▸ **What this exercise asks**:
**A)** In the Herman H. Long biography, during which years did he serve as president of the United Negro College Fund?
**B)** Translate this sentence from the Herman H. Long biography into Spanish: "He also participated in the college's other athletic programs, whether as a member of the track team or taking part in baseball and football competitions."
**C)** Write out the part of the Herman H. Long biography that opens with the words containing "- Died: August" and closes with "1970 to 1975.", changing "United Negro College Fund" to "UNCF".

- Born: May 2, 1912 Birmingham, Alabama, U.S.
- Died: August 8, 1976 (aged 64)
- Education: Talladega College University of Michigan

= Herman H. Long =

American college administrator

Herman Hodge Long (May 2, 1912 – August 8, 1976) was an American college administrator and author of several pioneering studies dealing with race relations. He served as president of his alma mater, Alabama's Talladega College, from 1965 to 1976, while concurrently serving as president of the United Negro College Fund from 1970 to 1975.

==Educational achievements==
An Alabama native, Herman Long was born in the state's largest city, Birmingham, and moved with his family to Chicago's South Side, where he grew up in poverty. Working at numerous jobs, he studied at night and, as even worse times loomed in the aftermath of the October 1929 stock market crash, was determined to achieve the highest level of education. In September 1931 he returned to Alabama to attend Talladega College, the state's oldest, private, historically black liberal arts college, founded in 1867 on the outskirts of Talladega County's seat, the city of Talladega. During the four years spent there as a student, he was considered a top debater and, at 6 ft 3 in, became a star player and, eventually, captain of the basketball team. He also participated in the college's other athletic programs, whether as a member of the track team or taking part in baseball and football competitions. Until his graduation, cum laude, in 1935, he continued to work at any available jobs, including acting as a barber for his fellow students. A psychology major, he went on to earn his M.A. at the Hartford Seminary's School of Religious Education and his Ph.D. at the University of Michigan.

In the preparation for his doctoral dissertation in 1940–41, Long became associated with one of the leading African-American social scientists of the period, Charles S. Johnson, the head of sociology at Nashville's renowned historically black institution, Fisk University, which chose Johnson, in 1947, as its first African-American president. Along with two other research supervisors, Long provided the parish background reports for Johnson's influential Louisiana study (published in spring 1942) of race relations, on the eve of World War II, in twenty of the state's sixty-four parishes.

▸ **Stored items**:
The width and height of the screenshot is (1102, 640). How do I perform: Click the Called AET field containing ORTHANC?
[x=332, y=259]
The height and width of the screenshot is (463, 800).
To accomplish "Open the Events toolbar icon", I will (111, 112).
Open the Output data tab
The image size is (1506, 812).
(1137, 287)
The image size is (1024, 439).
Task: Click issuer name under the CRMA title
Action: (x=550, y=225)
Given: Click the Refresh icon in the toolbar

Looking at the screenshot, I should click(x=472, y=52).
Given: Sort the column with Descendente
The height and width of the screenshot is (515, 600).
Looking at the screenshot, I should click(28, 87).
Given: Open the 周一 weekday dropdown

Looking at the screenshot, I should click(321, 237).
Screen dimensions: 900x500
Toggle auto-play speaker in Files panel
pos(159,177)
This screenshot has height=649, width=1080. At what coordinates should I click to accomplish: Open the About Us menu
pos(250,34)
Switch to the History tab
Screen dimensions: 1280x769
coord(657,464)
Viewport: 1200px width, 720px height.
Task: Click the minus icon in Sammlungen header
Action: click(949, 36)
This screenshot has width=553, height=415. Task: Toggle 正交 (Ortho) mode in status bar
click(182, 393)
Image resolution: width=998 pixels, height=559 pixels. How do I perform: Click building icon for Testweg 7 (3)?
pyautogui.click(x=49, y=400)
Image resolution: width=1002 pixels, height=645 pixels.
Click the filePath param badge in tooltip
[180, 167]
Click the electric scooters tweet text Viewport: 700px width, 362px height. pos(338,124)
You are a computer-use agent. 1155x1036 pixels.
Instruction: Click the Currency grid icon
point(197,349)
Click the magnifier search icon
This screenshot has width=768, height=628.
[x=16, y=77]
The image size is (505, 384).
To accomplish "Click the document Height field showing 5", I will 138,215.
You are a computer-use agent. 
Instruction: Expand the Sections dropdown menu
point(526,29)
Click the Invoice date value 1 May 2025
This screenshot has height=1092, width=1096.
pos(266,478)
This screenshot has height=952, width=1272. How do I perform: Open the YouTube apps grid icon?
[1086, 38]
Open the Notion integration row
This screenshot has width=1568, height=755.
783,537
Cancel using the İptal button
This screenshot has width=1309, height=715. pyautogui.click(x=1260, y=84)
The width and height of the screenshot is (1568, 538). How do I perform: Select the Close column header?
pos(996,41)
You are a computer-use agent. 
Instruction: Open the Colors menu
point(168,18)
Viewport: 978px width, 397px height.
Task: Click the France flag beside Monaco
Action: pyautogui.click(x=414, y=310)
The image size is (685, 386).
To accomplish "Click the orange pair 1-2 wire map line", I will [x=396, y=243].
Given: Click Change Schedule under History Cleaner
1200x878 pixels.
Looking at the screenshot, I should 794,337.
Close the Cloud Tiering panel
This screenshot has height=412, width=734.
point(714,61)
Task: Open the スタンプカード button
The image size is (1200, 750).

▸ **Expected results**:
**A)** From 1970 to 1975.

**B)** También participó en los demás programas deportivos de la universidad, ya fuera como miembro del equipo de atletismo o tomando parte en competencias de béisbol y fútbol americano.

**C)**
- Died: August 8, 1976 (aged 64)
- Education: Talladega College University of Michigan

= Herman H. Long =

American college administrator

Herman Hodge Long (May 2, 1912 – August 8, 1976) was an American college administrator and author of several pioneering studies dealing with race relations. He served as president of his alma mater, Alabama's Talladega College, from 1965 to 1976, while concurrently serving as president of the UNCF from 1970 to 1975.